** Material to process follows **
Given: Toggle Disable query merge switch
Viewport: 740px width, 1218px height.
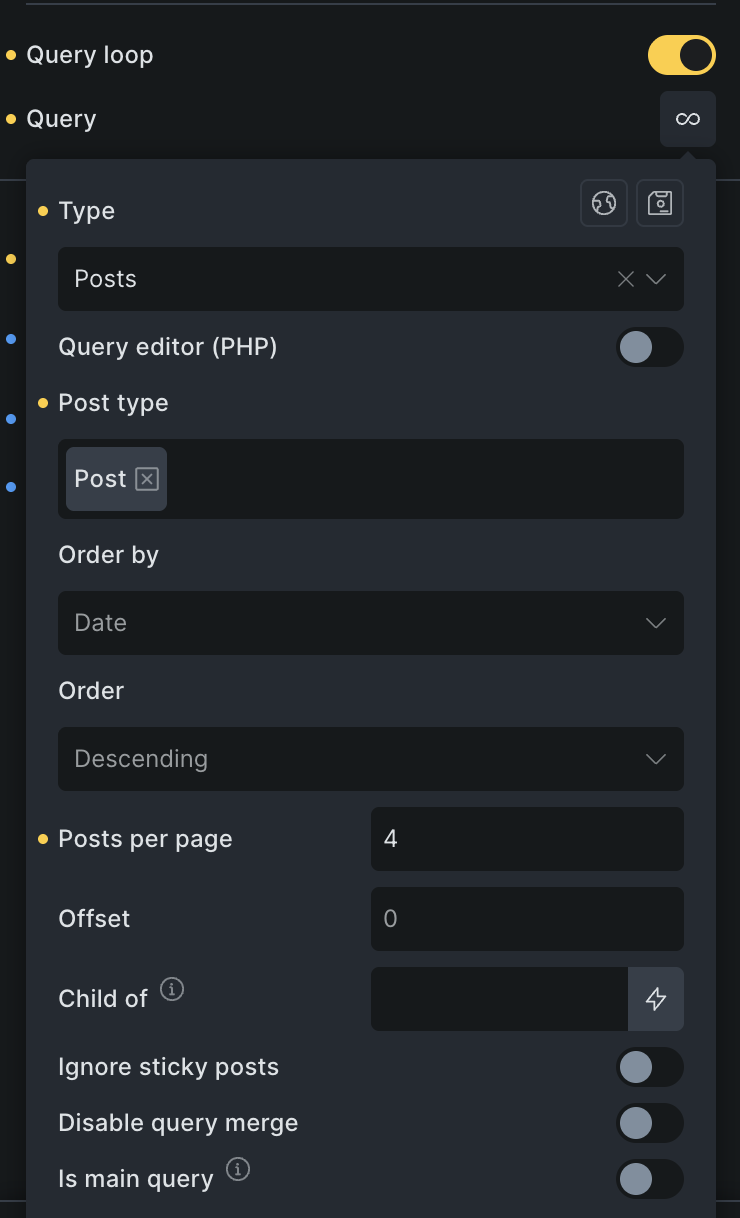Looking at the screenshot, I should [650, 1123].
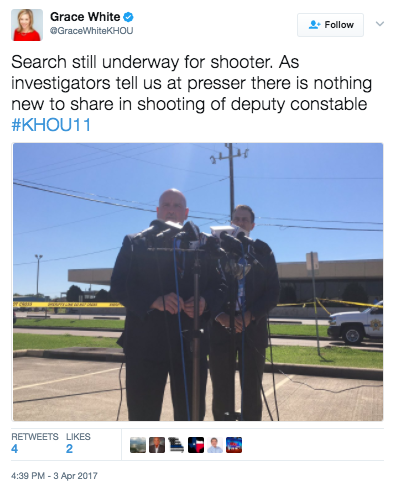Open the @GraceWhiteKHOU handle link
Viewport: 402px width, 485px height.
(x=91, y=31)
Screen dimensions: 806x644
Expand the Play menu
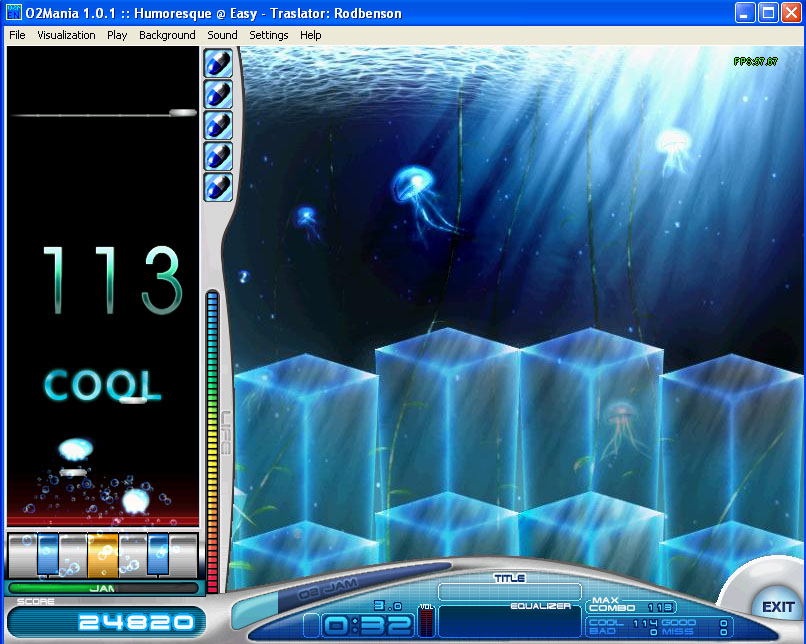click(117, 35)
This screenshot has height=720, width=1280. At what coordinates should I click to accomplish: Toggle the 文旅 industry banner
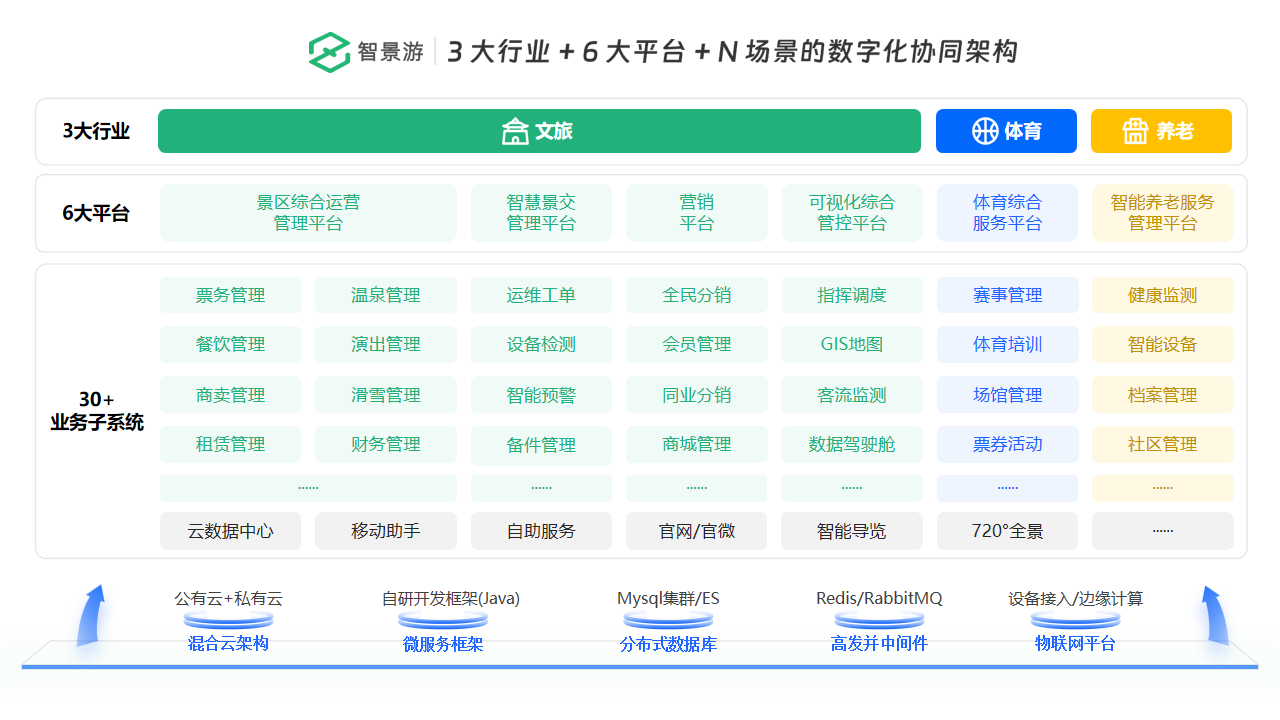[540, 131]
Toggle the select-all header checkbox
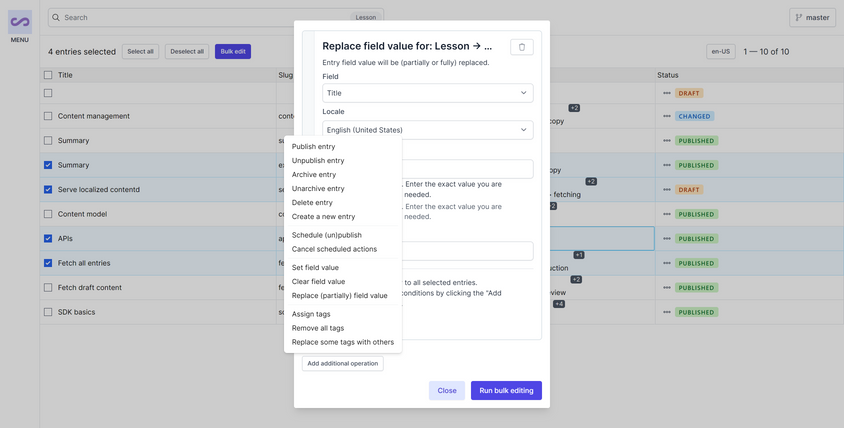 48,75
** End of Material to process **
** Material to process follows **
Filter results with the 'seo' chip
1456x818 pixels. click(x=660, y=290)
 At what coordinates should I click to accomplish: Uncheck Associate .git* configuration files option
** End of Material to process **
** Material to process follows **
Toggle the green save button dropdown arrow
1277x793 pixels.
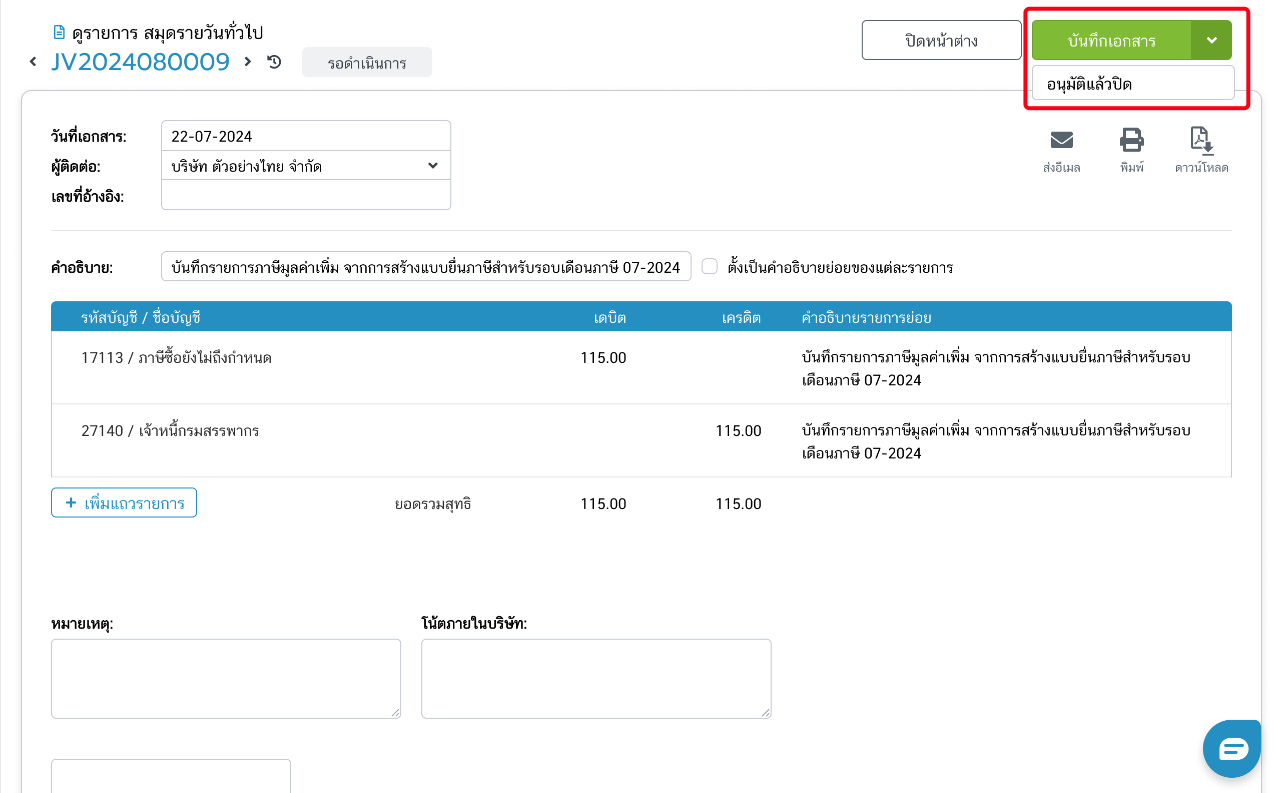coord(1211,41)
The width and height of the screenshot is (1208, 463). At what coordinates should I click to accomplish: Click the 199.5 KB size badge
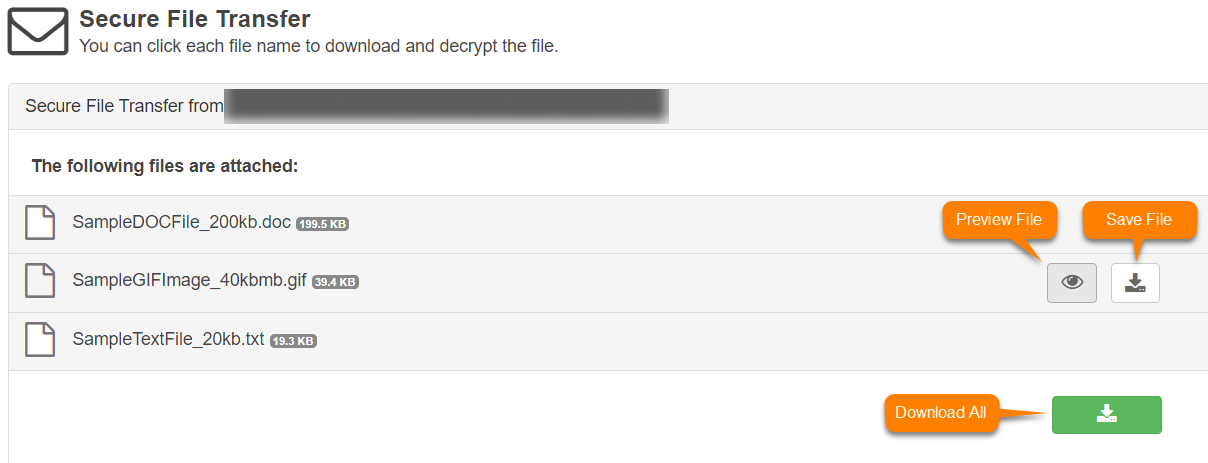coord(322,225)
** End of Material to process **
Description of the task |
Reproduce, character for character, only the lines of the preceding data that start at the line with "Filter results with the 'seo' chip" and end at the line with "At what coordinates should I click to accomplish: Uncheck", both included.

Written response |
Filter results with the 'seo' chip
1456x818 pixels. click(x=660, y=290)
 At what coordinates should I click to accomplish: Uncheck Associate .git* configuration files option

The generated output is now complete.